◆ **What to work on**
Whenever a line below holds the word "target", count it; then give the total and nothing else.

[Opening Given records section]

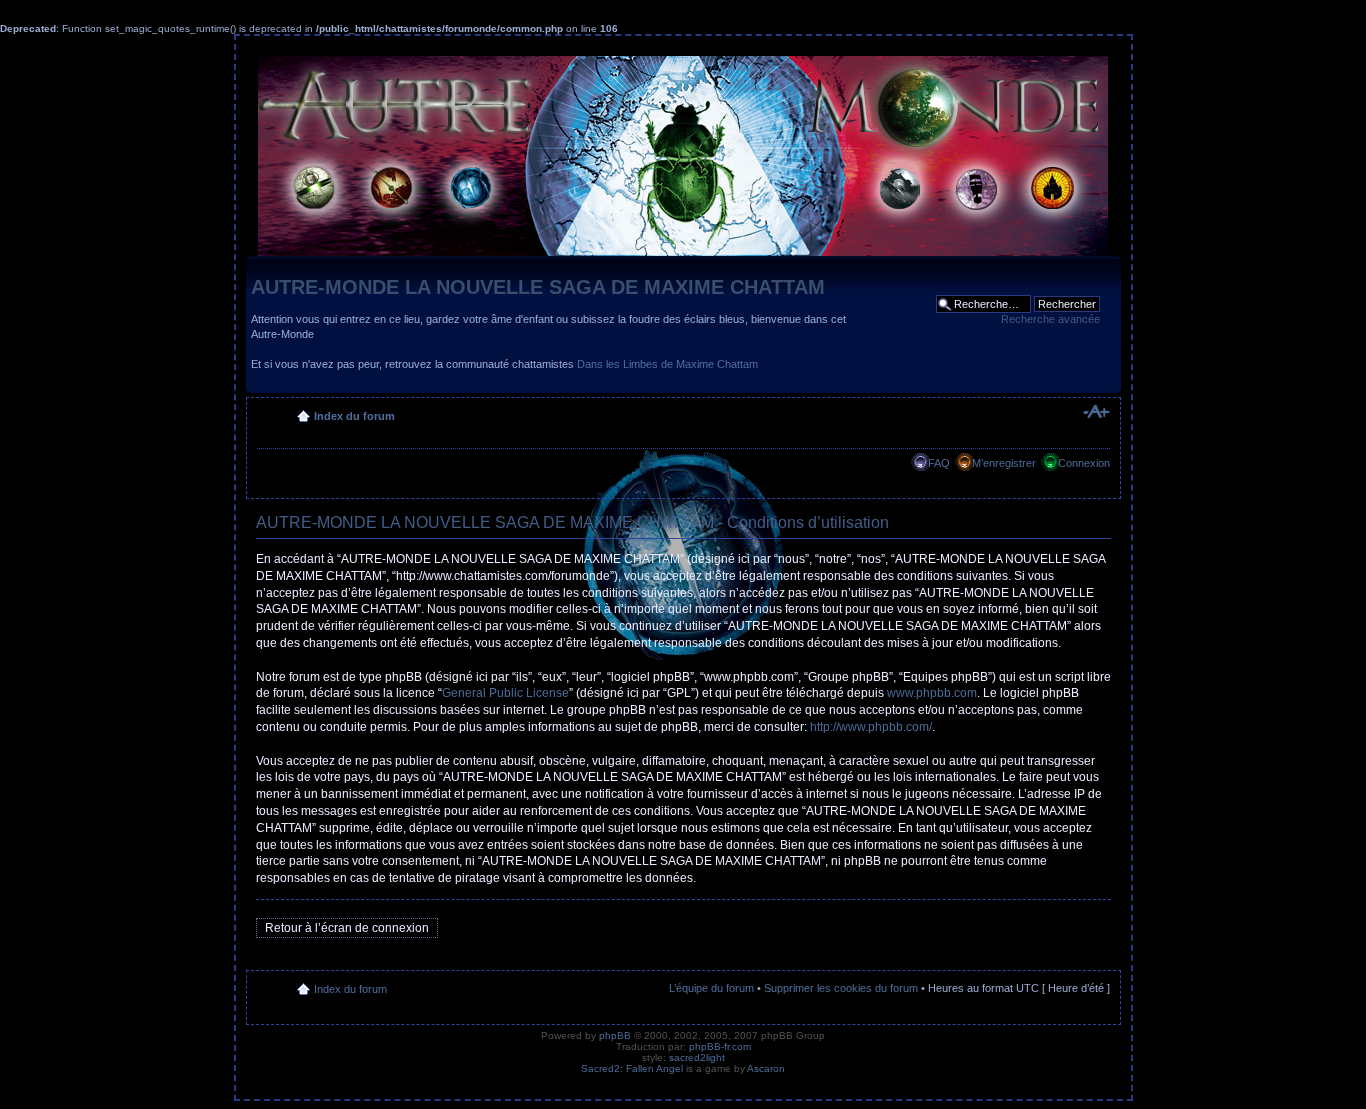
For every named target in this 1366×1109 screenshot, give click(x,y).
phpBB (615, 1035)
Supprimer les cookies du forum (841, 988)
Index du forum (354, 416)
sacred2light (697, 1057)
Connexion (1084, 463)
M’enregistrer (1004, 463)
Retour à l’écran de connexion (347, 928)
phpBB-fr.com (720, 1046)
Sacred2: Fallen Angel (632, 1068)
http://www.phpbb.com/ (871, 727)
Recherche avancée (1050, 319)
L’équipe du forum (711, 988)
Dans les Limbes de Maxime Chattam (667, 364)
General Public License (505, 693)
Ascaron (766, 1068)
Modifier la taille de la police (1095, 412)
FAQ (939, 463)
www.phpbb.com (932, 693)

[Closing Given records section]
[Opening Given records section]

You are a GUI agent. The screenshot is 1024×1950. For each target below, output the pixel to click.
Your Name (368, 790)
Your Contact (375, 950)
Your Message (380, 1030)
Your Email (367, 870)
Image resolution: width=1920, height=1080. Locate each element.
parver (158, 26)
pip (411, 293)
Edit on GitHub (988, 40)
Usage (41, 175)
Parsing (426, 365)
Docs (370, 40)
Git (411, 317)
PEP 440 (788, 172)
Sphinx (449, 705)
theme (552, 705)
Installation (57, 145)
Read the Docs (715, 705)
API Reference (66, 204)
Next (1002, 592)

[Closing Given records section]

◆ **Solution to the problem**
2